:: EXCERPTED DATA

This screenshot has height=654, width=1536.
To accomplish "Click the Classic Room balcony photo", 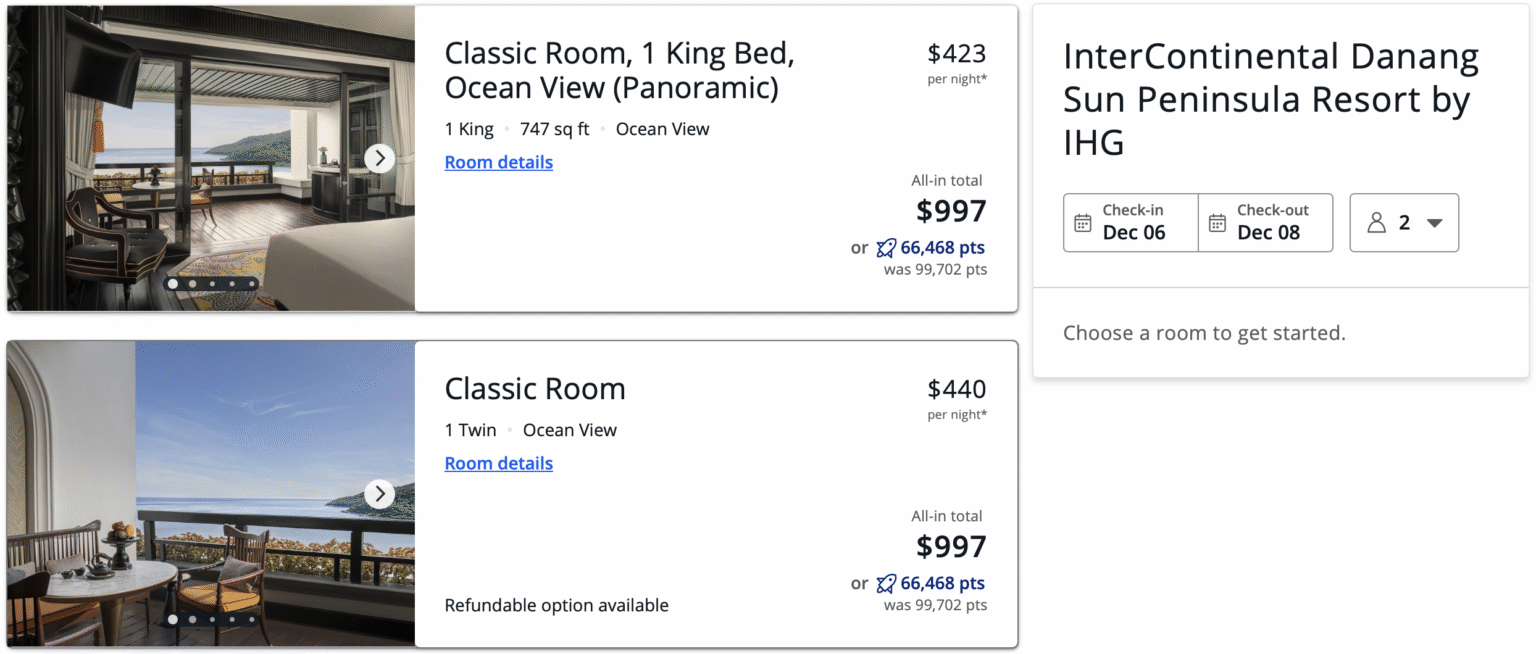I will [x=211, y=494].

::::
:: EXCERPTED DATA

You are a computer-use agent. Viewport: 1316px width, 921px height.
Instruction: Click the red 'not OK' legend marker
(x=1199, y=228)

::::

WHAT YOU ARE ASKED TO DO »
For the listing above, give the number of lines that contain the string "height" and nothing else.

EXERCISE SOLUTION »
2